On Sep 23, 2005, at 5:30 PM, Ilya Lipovsky wrote:
Hello all,
I am asking this, because we're having some problems with those
builtins inlining instructions properly when a certain level of logic
complexity (in loops) arises. Even worse, gcc 4.0 (both 4.0.0 and
4.0.1) generates bad code (whereas gcc 3.4 is OK). 3.4 simply resorts
to a series of calls to compiler generated routines (with mangled
names such as "_Z7vec_addU8_vectorfs" probably corresponding to the
vec_add's builtin) instead of inlining actual instructions. Again that
happens when a certain level of code mass is reached. gcc 4.0 tries to
do the same but, apparently, something goes wrong. I didn't inspect
the produced assembly code in depth. Currently, I can only give
examples in terms of the macstl expressions and compiler generated
assembly output, but if you request, I can try to write a more direct
loop that uses the vec_* code.
As always read http://gcc.gnu.org/bugs.html and file a bug. The
inlining problem
have been fixed for 4.1.0, by the stuff mentioned below. Also smaller
the testcase
the better
So does anyone of you, compiler writers, know why the builtins are
needed?
The builtins are required so the compiler can schedule the code
correctly.
In 4.1.0, the altivec.h header have been rewritten so that we don't use
inline
functions but some builtins directly.
Also, does anyone care that this stuff doesn't really work?
Well there was a rewrite for 4.1.0 for the altivec.h header which
should improve
this. And also in both 4.0.0 and 4.1.0, there is autovectorization
which should
expose more bugs. Also sometime during either 3.4.0, 4.0.0, or 4.1.0,
an altivec
testsuite was addded.
Thanks,
Andrew Pinski

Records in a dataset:
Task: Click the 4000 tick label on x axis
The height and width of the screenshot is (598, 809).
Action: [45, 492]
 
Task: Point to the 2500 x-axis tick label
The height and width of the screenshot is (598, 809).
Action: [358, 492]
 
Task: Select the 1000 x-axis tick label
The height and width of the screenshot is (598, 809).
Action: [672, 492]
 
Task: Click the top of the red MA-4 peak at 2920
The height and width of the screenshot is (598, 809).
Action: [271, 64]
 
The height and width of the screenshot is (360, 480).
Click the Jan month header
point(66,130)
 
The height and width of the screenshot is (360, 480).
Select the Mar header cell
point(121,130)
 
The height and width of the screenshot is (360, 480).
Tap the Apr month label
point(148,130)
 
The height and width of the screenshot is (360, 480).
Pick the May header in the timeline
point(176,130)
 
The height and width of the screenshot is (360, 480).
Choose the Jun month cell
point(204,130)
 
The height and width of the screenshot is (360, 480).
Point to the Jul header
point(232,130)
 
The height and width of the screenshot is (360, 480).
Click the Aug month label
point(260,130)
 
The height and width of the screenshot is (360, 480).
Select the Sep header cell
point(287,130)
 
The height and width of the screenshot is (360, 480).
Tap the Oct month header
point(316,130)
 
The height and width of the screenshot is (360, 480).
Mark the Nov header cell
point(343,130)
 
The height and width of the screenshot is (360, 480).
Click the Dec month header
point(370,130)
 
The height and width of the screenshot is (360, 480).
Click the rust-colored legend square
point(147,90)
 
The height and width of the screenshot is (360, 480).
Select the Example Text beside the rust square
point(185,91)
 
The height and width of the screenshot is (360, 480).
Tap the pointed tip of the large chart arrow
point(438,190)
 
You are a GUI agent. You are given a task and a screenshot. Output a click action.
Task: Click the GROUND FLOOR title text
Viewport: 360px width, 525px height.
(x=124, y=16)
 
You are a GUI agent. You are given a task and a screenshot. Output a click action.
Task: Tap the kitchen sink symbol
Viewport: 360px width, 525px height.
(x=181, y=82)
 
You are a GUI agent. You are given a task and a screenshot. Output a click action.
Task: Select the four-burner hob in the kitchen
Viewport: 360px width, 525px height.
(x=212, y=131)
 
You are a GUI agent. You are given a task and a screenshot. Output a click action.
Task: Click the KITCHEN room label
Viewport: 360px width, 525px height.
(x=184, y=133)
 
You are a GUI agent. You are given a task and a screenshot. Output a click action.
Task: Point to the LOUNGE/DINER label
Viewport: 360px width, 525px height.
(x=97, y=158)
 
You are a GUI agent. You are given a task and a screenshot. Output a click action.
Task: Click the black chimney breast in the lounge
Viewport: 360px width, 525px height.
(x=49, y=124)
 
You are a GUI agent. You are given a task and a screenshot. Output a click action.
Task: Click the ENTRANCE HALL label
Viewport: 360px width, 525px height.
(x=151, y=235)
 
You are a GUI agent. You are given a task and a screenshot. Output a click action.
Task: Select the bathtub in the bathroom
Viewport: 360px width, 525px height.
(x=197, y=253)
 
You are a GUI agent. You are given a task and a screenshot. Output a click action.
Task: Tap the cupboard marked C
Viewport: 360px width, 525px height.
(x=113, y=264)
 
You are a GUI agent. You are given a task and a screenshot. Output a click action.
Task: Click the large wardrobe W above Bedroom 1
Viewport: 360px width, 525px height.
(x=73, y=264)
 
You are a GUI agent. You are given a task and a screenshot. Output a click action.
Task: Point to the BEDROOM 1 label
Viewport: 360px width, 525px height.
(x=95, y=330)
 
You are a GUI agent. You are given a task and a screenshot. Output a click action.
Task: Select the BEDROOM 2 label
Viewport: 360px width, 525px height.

INSTRUCTIONS FOR THE TASK
Extract the passage of the gcc mailing-list message between "The builtins are required" and "doesn't really work?", inclusive, copying it verbatim. Work from the gcc mailing-list message alone.

TASK ANSWER
The builtins are required so the compiler can schedule the code
correctly.
In 4.1.0, the altivec.h header have been rewritten so that we don't use
inline
functions but some builtins directly.
Also, does anyone care that this stuff doesn't really work?